The plaintiff was and is a foreign corporation, lawfully engaged in the insurance business in this state. Fred L. Gray Company was its northwestern agent for drafting policies of the kind in question. Prindle-Jones Company, of which W.H. Jones was vice-president and general manager, was its local agent at Duluth with authority to countersign and deliver policies and collect the premiums thereon. Jones solicited the insurance in question. The defendant is a municipal corporation, engaged in administering the public school system of the city of Duluth.

The school board had, for a number of years, maintained a summer repair crew for making repairs in connection with the school properties. This crew included casual employes and also others who were regular employes during the school year, but who were treated as casual employes while engaged in summer repair work. All such employes were paid on an hourly basis. The school year commenced in September and ended in June. There was a certain amount of repair work throughout the year, for the doing of which casual employes were hired.

The board had never carried compensation and liability insurance and was unfamiliar with that kind of insurance. It conceived the idea of carrying some such insurance for the employes engaged in summer repair work, and accordingly set about obtaining an estimate of the repair crew payroll and the rate of premium thereon. In so doing, Mr. Jones of the Prindle-Jones Company was consulted. He was familiar with the school property as well as with the summer *297 repair work. He suggested the rate of $1.06 per $100 of the payroll and offered to furnish the insurance at that rate. The payroll was estimated at $20,000 and the board directed Jones to obtain the insurance for it, which he did as the agent of the plaintiff, through the Prindle-Jones Company agency, the Fred L. Gray Company writing the policy.

Jones testified that he received the estimate of compensation for the repair work from the school board; that he received the final request for the insurance over the phone; that he communicated the same to Mr. Compton, who was in charge of the casualty department of Prindle-Jones Company, and told him that the school board wanted to protect its casual employes only and that the policy should be written along that line; that it was his understanding and intention to furnish the board with a policy limited to casual employes on the repair crew and not otherwise.

Mr.
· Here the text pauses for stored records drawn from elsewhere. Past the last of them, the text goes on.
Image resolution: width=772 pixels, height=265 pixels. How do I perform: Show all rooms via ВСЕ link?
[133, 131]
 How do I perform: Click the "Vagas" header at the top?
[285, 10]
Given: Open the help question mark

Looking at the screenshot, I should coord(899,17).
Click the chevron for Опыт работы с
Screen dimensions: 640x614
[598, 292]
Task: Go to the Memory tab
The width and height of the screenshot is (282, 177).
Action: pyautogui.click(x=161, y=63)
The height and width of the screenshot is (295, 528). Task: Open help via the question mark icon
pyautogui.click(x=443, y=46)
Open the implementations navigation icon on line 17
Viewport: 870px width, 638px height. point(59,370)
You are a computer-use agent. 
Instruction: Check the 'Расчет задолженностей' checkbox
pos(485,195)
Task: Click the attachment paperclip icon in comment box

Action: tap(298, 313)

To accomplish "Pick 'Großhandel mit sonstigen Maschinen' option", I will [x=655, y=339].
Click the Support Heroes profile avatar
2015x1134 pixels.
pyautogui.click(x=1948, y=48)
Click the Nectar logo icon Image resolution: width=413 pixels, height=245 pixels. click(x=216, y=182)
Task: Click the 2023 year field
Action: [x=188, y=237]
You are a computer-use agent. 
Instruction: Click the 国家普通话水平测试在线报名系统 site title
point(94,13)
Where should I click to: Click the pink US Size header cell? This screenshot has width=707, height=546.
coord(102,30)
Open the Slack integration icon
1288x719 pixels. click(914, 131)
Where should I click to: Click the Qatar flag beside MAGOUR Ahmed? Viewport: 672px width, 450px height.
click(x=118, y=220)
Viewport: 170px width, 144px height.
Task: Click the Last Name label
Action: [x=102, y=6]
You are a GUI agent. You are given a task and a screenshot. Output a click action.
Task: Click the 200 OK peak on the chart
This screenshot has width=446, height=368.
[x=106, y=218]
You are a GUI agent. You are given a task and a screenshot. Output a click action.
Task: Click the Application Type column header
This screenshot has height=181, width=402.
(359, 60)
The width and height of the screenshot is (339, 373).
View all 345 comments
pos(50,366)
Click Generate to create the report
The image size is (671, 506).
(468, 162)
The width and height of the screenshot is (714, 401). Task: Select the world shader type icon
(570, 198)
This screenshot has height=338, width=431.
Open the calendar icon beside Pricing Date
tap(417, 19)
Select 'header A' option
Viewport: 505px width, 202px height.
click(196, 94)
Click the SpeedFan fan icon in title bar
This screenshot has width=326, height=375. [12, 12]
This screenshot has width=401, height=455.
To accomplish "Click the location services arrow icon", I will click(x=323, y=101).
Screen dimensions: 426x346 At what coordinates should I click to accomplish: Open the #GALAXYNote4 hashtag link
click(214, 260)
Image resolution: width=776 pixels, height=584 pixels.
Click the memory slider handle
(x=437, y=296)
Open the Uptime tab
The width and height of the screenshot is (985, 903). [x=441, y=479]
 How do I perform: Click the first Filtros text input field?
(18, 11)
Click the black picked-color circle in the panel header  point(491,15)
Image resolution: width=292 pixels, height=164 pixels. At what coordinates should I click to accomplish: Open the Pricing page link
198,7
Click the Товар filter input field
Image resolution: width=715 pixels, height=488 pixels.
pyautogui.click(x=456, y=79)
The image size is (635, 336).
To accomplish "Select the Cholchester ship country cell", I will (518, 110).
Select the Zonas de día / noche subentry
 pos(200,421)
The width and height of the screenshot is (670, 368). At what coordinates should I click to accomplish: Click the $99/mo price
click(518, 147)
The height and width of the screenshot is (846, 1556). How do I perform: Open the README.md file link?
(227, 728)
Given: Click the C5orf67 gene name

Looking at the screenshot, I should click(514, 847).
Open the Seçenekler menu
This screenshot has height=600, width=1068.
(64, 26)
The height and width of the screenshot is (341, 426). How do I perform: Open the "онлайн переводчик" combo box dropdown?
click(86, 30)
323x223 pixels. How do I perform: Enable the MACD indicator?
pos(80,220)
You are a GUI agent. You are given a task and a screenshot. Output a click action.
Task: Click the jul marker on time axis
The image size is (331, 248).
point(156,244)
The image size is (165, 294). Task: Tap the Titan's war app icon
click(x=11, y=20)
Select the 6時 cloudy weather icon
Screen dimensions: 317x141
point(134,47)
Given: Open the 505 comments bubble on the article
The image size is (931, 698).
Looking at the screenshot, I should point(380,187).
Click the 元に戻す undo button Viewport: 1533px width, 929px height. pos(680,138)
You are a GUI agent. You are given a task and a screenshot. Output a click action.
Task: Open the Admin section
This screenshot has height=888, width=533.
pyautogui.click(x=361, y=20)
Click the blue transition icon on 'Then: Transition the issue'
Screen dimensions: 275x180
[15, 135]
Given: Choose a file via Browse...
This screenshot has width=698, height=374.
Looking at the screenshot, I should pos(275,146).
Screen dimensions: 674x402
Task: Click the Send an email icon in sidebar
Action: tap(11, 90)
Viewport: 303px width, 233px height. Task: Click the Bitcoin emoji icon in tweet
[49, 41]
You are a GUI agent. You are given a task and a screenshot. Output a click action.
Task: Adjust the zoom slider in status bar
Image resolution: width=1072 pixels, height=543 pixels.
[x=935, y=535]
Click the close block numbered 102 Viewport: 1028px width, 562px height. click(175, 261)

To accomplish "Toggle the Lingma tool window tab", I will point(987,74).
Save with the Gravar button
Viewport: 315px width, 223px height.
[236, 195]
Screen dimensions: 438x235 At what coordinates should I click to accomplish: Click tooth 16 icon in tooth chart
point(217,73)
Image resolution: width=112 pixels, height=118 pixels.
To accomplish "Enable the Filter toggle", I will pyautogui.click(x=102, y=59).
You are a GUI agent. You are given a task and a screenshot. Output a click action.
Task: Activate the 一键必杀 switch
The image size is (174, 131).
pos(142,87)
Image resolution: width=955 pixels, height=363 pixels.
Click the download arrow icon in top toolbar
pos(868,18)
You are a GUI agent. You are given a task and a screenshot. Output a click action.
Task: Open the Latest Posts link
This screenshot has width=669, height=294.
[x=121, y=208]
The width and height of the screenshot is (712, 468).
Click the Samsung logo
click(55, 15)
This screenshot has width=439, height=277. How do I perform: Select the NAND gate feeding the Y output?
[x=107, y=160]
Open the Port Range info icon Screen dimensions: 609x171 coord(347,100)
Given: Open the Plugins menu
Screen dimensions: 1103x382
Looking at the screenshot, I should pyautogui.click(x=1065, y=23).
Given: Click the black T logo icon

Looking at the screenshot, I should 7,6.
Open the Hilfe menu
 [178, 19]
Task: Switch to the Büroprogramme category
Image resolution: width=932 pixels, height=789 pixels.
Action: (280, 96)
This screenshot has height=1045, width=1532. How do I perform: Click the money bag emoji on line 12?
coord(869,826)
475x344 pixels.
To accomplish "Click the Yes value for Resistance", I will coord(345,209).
Compton testified that, when he received the order from Mr. Jones, he, as was the custom in that kind of insurance, prepared an application and sent it to the Fred L. Gray Company at Minneapolis who wrote the policy which he subsequently received; that, when he prepared the application, he wrote into it "all employes excepting teachers, professors, principals" and "to also cover carpenters, painters, etc., employed direct during the year for redecorating and repairing schoolrooms for next term," and "20,000." The words in the second quotation were omitted by the draftsman of the policy as he considered the words in the first quotation covered all employes except teachers.

The finding as to the agreement between the plaintiff's agent, who solicited the insurance and directed the issuance of the policy, and the defendant is clear and fully supported by the evidence in the case. The finding is that the agreement was that the insurance was to cover the repair work only. The payroll for such work, for the period covered by the policy, amounted to $25,500. The policy, as written, covered all employes, excepting teachers, and the payroll amounted to $232,000. But the appellant claims that, because the defendant failed to immediately return the policy, it is estopped to now complain. We do not so view the situation. *298

The policy was written June 11, 1921, and sent to plaintiff's local agency at Duluth where it was held until late in September after much of the summer repair work had been completed. A statement was then sent by the agency to the defendant for $112 advance premium. Defendant asked for the policy, which was sent it, and the advance premium was remitted. When the school-district clerk received the policy, he checked it as to the premium and placed the policy away, without reading the same, presuming that the same was in accordance with the agreement of the parties. It is of no consequence at this time that the clerk did not read the policy when he received it. An insured has the right to rely on the presumption that the policy received is in accordance with the agreement for insurance and the failure to read it will not relieve the insurer nor prevent a reformation of the policy so as to comply with the intent and agreement of the parties at the time of contracting for the insurance. Hay v. Star F. Ins. Co. 77 N.Y. 235, 33 Am. Rep. 607; Carlton Lbr. Co. v. Lumber Ins. Co. 81 Or. 396, 158 P. 807, 159 P. 969; McElroy v. British Am. Ass. Co. 36 C.C.A. 615, 94 F. 990; German Am. Ins. Co. v. Darrin, 80 Kan. 578, 103 P. 87; George H. Fitchner Co. v. Fidelity M.F. Assn. 103 Iowa, 276, 72 N.W. 530; Salmon v. Farm P.M. Ins. Assn. 168 Iowa, 521, 150 N.W. 680; Farwell v. Home Ins. Co. 66 C.C.A. 557, 136 F. 93; Barnes v. Hekla F. Ins. Co.75 Iowa, 11, 39 N.W. 122, 9 Am. Rep. 450.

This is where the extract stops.